Music Department Colloquium: David Fossum—“What’s an Arrangement Worth?: Copyright, Folk Music, and the Value of Creativity in Turkey”

Thursday, November 9, 2023 at 4:30pm
Boger Hall, Room 112, 41 Wyllys Avenue, Middletown

FREE!

Copyright is supposed to reward creators for their creativity. Yet there are no clear criteria for measuring the value of this creativity or how creative a work is. Drawing on a case study from his book manuscript in progress, Copyright Consciousness: Musical Creativity and Intellectual Property in TurkeyDave Fossum's talk links implicit criteria of creative value to a larger history of nation-building. 

The launching point for Fossum's inquiry is a policy, idiosyncratic to Turkey’s two copyright collecting societies for musical authors, according to which arrangers of anonymous folk music were long offered only a limited (10%) royalty on sales and performances of their arrangements (whereas a 100% royalty is common in most jurisdictions). While some arrangers complained about this policy, his ethnographic data reveal that many musicians found it natural. Through analyses of a range of arrangements of folk tunes and songs, he highlights the forms of creative agency often erased by this widespread tendency to minimize their originality. He identifies several factors that might account for this tendency, including the conflicting interests of actors in the industry, legal doctrine specific to Turkey, and bureaucratic convenience, but none of these explain the policy as well as a fourth factor: widely internalized folkloristic ideologies that locate creative agency primarily in a romanticized vision of the nation’s past. The stakes of this finding transcend a normative critique of the policy itself. Rather, his analysis highlights how Turkey’s history of nationalist cultural reformism gets reinscribed into copyright, an ostensibly identity-blind cultural policy regime whose arbiters constantly strive to harmonize it with international practice.

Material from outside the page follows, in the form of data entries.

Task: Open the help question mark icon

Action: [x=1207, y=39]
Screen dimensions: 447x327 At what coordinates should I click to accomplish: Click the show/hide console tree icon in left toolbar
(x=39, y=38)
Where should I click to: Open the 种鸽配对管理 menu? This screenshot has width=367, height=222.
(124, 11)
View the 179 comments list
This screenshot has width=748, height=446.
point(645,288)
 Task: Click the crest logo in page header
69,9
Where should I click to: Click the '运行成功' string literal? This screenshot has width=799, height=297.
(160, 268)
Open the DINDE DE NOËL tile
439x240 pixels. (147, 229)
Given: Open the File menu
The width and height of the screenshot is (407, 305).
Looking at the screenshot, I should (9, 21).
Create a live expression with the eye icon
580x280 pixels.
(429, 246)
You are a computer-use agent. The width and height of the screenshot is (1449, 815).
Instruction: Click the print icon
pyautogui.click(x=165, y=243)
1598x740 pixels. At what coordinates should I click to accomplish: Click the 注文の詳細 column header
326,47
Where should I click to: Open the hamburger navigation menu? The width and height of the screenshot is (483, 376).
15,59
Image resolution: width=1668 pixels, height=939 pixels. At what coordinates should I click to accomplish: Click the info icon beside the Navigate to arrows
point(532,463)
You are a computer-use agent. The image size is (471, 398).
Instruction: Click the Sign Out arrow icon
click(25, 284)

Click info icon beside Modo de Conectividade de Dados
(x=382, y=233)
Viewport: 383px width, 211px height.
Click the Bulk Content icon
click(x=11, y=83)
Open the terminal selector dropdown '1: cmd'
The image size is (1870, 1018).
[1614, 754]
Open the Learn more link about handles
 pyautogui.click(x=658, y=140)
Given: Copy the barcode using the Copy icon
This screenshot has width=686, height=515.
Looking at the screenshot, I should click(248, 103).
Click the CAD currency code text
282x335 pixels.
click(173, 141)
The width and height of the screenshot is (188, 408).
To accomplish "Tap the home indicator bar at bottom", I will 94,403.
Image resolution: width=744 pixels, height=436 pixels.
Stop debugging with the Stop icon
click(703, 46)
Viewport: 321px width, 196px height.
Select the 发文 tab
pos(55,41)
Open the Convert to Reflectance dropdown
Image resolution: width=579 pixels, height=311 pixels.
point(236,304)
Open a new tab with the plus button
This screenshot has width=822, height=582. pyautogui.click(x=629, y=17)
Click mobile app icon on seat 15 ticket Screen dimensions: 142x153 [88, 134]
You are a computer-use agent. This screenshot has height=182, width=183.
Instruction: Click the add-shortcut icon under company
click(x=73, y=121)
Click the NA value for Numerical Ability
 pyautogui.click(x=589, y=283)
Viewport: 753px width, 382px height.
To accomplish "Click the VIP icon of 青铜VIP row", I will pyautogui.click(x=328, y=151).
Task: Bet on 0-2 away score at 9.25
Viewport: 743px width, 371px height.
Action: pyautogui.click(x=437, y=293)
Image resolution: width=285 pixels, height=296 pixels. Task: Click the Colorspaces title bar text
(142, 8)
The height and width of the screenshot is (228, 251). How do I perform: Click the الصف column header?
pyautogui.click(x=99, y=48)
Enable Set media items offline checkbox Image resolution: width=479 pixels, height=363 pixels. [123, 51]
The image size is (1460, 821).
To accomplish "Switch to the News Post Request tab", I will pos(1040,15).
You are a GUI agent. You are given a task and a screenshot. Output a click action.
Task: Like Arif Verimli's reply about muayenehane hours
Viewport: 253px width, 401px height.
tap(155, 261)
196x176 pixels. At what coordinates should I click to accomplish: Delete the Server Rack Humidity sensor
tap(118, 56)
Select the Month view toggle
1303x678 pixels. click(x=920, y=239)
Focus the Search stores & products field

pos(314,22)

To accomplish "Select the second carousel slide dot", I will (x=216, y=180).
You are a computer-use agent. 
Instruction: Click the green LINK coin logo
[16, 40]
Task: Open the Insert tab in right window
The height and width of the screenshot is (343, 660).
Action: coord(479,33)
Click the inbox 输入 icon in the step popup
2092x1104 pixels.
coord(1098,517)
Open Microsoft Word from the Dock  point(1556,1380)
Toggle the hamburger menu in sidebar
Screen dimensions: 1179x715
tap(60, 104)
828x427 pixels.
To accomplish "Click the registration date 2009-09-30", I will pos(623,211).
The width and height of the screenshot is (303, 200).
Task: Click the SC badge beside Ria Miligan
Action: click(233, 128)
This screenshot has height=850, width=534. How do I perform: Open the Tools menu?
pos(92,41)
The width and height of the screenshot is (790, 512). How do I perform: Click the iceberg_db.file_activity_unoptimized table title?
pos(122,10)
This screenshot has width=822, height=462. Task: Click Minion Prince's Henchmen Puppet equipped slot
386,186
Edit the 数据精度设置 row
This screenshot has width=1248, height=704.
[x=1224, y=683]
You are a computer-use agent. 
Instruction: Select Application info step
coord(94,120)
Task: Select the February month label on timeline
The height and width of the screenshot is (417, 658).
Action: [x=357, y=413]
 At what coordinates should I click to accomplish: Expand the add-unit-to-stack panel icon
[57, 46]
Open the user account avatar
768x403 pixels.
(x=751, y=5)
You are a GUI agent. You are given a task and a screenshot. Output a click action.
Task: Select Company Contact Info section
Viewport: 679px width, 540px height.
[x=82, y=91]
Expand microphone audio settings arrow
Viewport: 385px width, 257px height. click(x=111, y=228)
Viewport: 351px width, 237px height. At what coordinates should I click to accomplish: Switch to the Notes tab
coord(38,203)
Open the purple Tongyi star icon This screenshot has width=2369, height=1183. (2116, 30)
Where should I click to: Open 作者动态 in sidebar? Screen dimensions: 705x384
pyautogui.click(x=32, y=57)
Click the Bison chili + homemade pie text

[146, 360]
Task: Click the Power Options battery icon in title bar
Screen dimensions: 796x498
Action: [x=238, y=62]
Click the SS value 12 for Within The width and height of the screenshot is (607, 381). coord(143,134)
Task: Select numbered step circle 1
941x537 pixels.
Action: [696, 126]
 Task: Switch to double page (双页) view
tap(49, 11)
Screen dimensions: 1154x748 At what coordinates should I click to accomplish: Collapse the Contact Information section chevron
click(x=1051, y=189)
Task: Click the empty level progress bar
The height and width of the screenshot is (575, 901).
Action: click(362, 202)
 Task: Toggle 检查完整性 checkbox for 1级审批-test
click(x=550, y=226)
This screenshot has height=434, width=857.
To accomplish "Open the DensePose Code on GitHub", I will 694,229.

Dave Fossum is an Assistant Professor in the School of Music, Dance and Theatre at Arizona State University. Combining extensive ethnographic fieldwork and archival research, he studies ideas about creativity and intellectual property, focusing particularly on music in Turkey and Central Asia. He has received fellowships and grants from Brown University, the University of Pittsburgh, the American Research Institute in Turkey, and the Reed Foundation. He has published articles in Ethnomusicology, Ethnomusicology Forum, Asian Music, and Analytical Approaches to World Music. His book manuscript-in-progress, Copyright Consciousness: Musical Creativity and Intellectual Property in Turkey, ethnographically documents how stakeholders make sense of and respond to the music copyright system’s purported failures and perceived injustices, often by integrating their experiences into larger narratives about Turkish society, the nature and value of musical creativity, or the histories of national genres.